> **QUOTED PASSAGE**:
** begin **

I really don't know how exactly this matching is done but it could very well be that it is something similar since the driver is automatically pulled via windows update IIRC. Maybe it binds only on SYNA3602 acpi ID.

Btw to only match on that in the kernel would not be a good way, because that SYNA prefix actually belongs to Synaptics (https://uefi.org/ACPI_ID_List), another touchpad manufacturer and we cannot guarantee that they might use this ID at some point or even already do it. So we restrict it to the notebooks we know use this particular touchpad. Of course if they had not chosen this ACPI id, but something like SIPO1064, this would be the better way. Although I believe that is up to the notebook manufacturer, since it is in the ACPI tables.

** end **

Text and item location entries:
** begin **

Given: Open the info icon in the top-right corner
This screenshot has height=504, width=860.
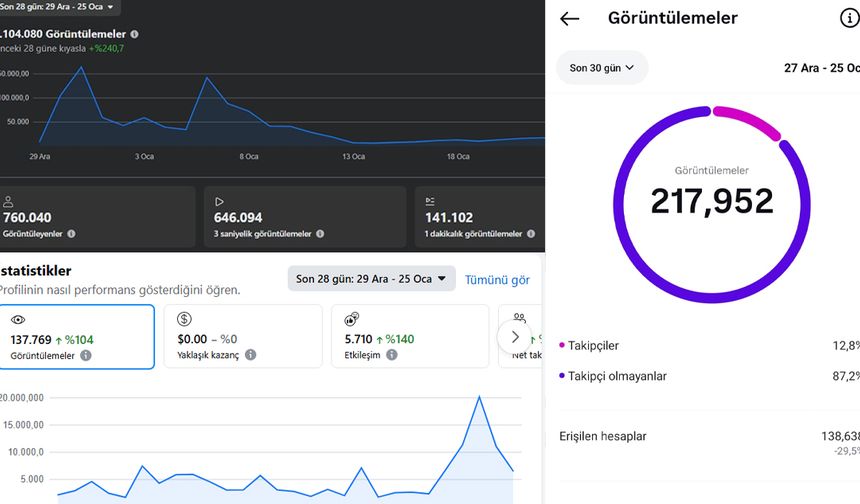Looking at the screenshot, I should click(x=849, y=18).
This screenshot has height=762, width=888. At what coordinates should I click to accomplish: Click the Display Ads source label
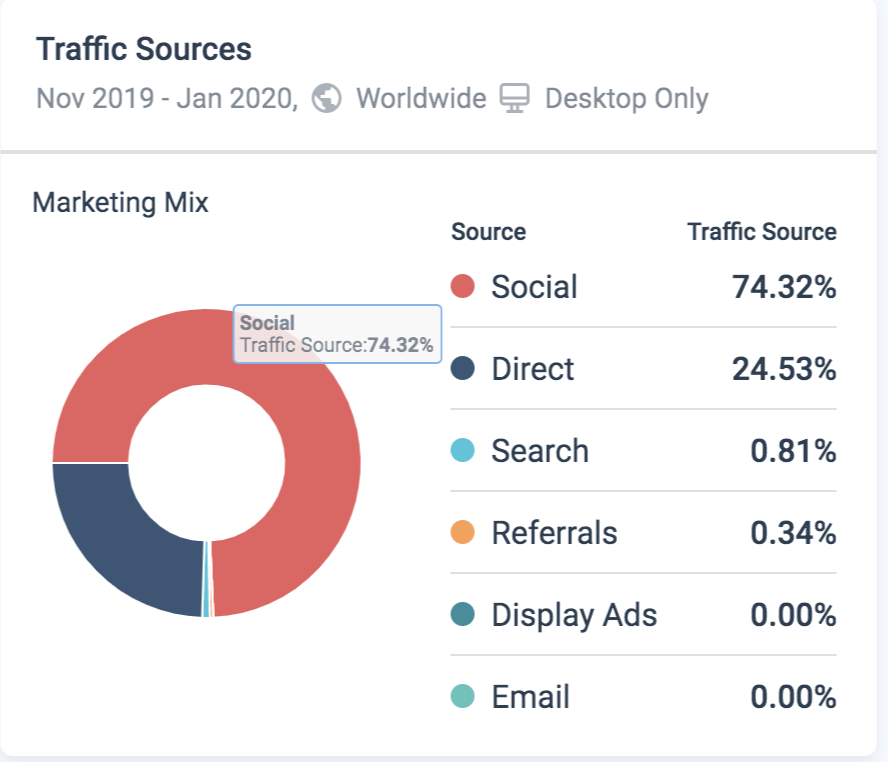click(574, 615)
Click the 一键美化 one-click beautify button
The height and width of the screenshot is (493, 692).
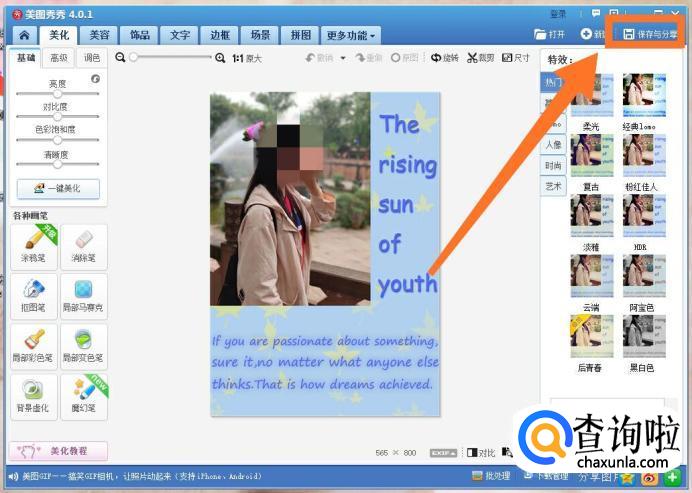[58, 188]
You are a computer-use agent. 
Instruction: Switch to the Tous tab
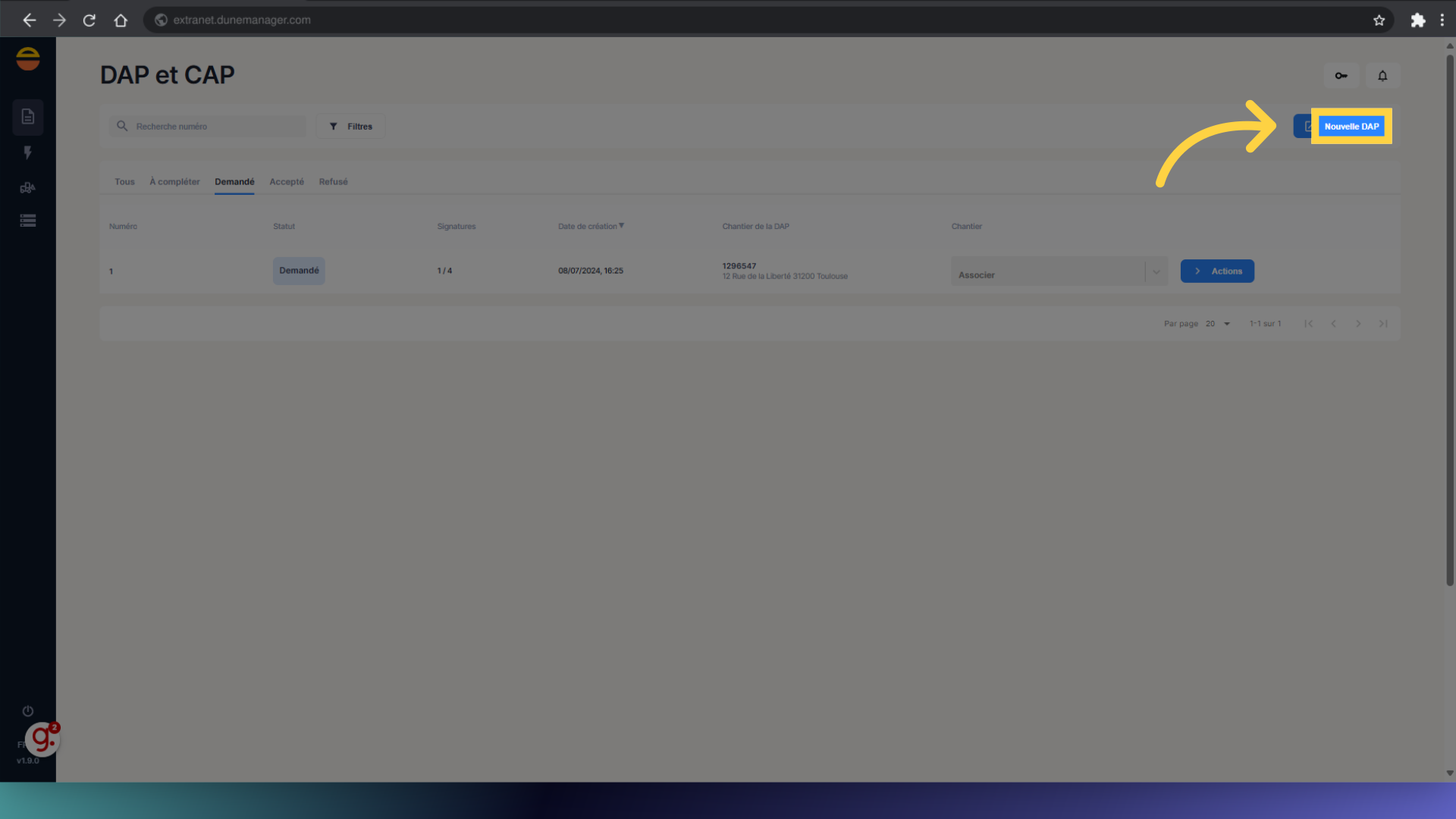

** end **

> **DO THIS**:
In the comment on touchpad driver matching, which company does the SYNA prefix belong to? The data has no connection to the comment on touchpad driver matching.

> **RESPONSE BELOW**:
Synaptics